As someone who spent four years in San Francisco and Seattle building tech ventures, I saw firsthand that the tech elite are separated from everyday Americans by more than distance.
They’re largely trained at the same schools – think Stanford, Berkeley, and the Ivy League.
They’re mostly taught to think the same way – a sort of hyper-progressive worldview that rejects others. Then they descend on the same urban areas – the typical tech hotspots on the West Coast.
The result? A smug and continually reinforcing cultural and political conformity. It’s aggressively intolerant, not only intellectually toward people on the right, but also economically toward those, of all political stripes, whose potential the tech elite simply don’t see – especially the working class.
The sheer profitability of tech only accelerates these trends, bringing more benefits to the tech elite and fewer to the rest of America.
No wonder most people, on both the left and right, think something’s wrong. But what can we do about it?
The standard answer is public policy. Republicans want to punish tech companies for censorship, while Democrats want to break up tech monopolies. While tech should be held accountable for its excesses, the real issues run much deeper. The political approach can only treat the symptoms, not the disease.
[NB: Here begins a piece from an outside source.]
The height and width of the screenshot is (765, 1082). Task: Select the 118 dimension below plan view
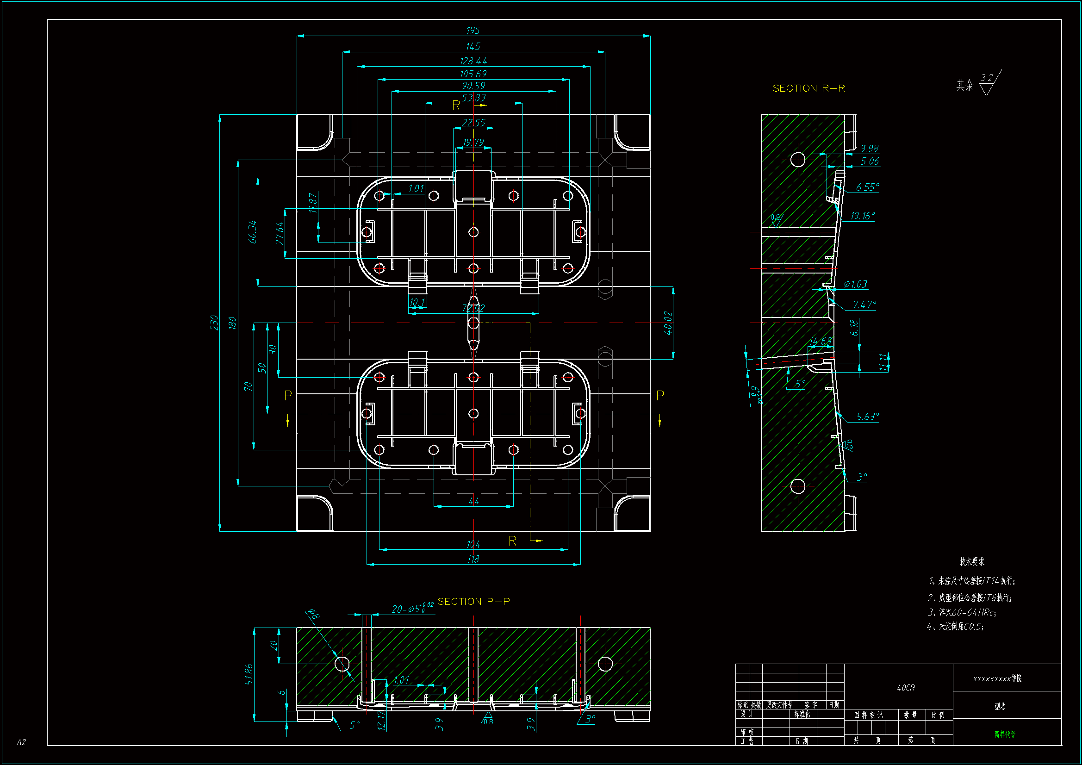point(473,559)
The better path is to carry out a Big Tech lobotomy. We need to train a new and much different crop of tech leaders -- one that accepts and believes in people different from themselves. Educators, entrepreneurs, and investors who are concerned about tech’s trajectory need to cultivate a better tech ecosystem.
Based on my experience, there are three key elements needed to make this work.
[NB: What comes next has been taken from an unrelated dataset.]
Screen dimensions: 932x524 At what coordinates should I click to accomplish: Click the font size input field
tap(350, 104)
First, we need a diversity of thought. Most tech companies lack opposing views in their leadership and workforce. This stifles critical thinking, which a diversity of thought encourages. Fostering that diversity requires hiring people from beyond the typical tech schools, and outside the typical tech career tracks. Better to find a critical thinker who can learn coding than a coder who’s never been taught to think.
Second, we need to invest in values-driven tech entrepreneurs. In San Francisco and Seattle, I noticed a near-total lack of tech leaders aligned with a Judeo-Christian worldview. Worse, I got the sense that people of faith are deliberately excluded from the industry. Yet religious believers have a finger on the pulse of America, and a moral calling to help improve lives and promote human flourishing. What does tech need, if not that?
Third, we need to build alternative tech power structures. Silicon Valley and Seattle may have the biggest tech talent pools, but the surrounding ocean is intellectually shallow, which will stifle innovation in the long run.
There are better long-term opportunities in places that are overlooked, where the people break the typical tech mold. I moved my company to Texas earlier this year for that exact reason.
It won’t be easy to achieve this kind of tech transformation. It’ll take many years and many dollars. But the investment will be well worth it.
If the election proved anything, it’s that more Americans are turning on tech. Now it’s time to turn tech around.
Peter Rex is founder and CEO of Rex, a tech, investment, and real-estate firm.